**Work instructions:**
(a) In the passage on postcolonial readings of post-Soviet literature, what term is suggested as an alternative choice for post-Soviet studies?
(b) Write the next part of the passage on postcolonial readings of post-Soviet literature, continuing after its final sentence.
══ Document extract ══
Certain political and cultural relations that used to be “internal” in the Soviet Union like Russian-Ukrainian relations, some scholars argue, appear as non-colonial in the strict sense because of the overlap between internal and external aspects of colonialism. This might make the term dependence an alternative choice for post-Soviet studies, especially if dependence is viewed as something reciprocal (Kukulin). In contrast to this, the Russian conquest of the Caucasus displayed indisputably hegemonic features, and the contemporary conditions and literary production from this region and its respective diasporas deserve the epithet “postcolonial” also in a strictly temporal sense of being after (incomplete) decolonization (Sorochkin [Lvovsky]). By analogy, both the Soviet internal Orientalization of indigenous peoples (Smola) and the internal colonialist attitude of the Soviet (and post-Soviet) intelligentsia toward “the people” (Lipovetsky) appear as veritably colonialist. The flipside to the cultural hegemony claimed by the intelligentsia is the post-Soviet continuous self-colonization applied by descendants of the victims of Soviet rule (Hagemann). ← 16 | 17 →

Since, however, not all authors and not even all texts by the same post-Soviet author can be productively read within postcolonial categories, a definition of postcoloniality as a reservoir of motifs that can be used in literature (or also not be used) seems to be in place (Uffelmann). Literary texts also feature transitions from the object level of (post-)colonial motifs to the metalevel of postcolonial concepts; scholars need to increasingly reckon with the authors’ familiarity with postcolonial debates, especially in Slavic migrant writing from the US or Western Europe which applies comparable devices of re-writing as classic postcolonial literature (Finkelstein).
═══
══ Recorded information ══
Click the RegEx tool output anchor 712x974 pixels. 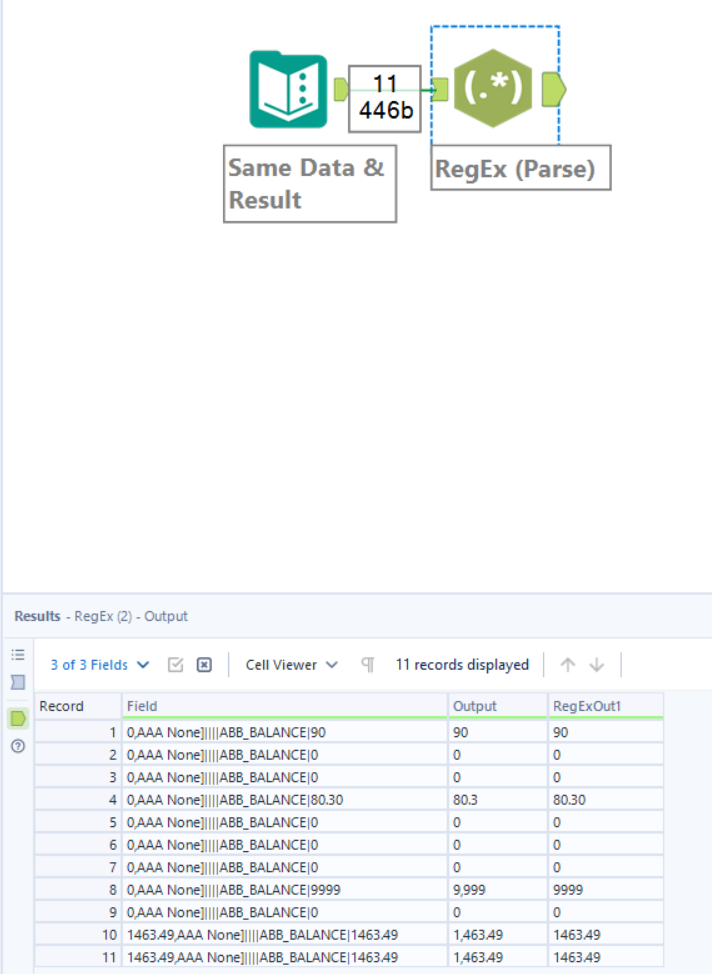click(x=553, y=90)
═══
══ Recorded information ══
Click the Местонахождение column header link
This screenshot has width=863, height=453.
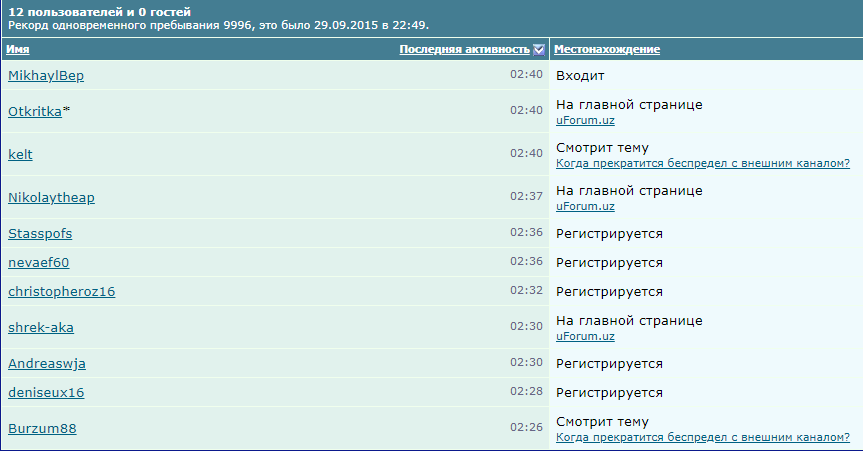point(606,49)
═══
**Activity answers:**
(a) Dependence, especially if viewed as something reciprocal.

(b)
Such a strategic use of postcolonial re-writing induces an axiological element: postcolonial attitudes, which have from the very start been politically engaged,13 can be enriched with an explicitly ethical position. In this respect postcolonial dialogical negotiations complicate the former anti-colonial agonal attitudes (Pavlyshyn).14 The presence of an axiological dimension is further illustrated by the fact that postcoloniality can turn from a desirable epistemological virtue into an inevitable mental state of mind after colonial deformation. In this case postcoloniality stands for a negative psychological legacy that justifies pathology as a mode of description (Skórczewski). Given such polemical implementation, the axiological vector inserted into postcolonial criticism by far needs not be affirmative; the use of postcolonial theory can be understood as a performative critical practice which, in the felicitous case, reinstitutes agency (Chernetsky); postcolonial literary writing then occurs in a critical “contact zone” (Kazecki).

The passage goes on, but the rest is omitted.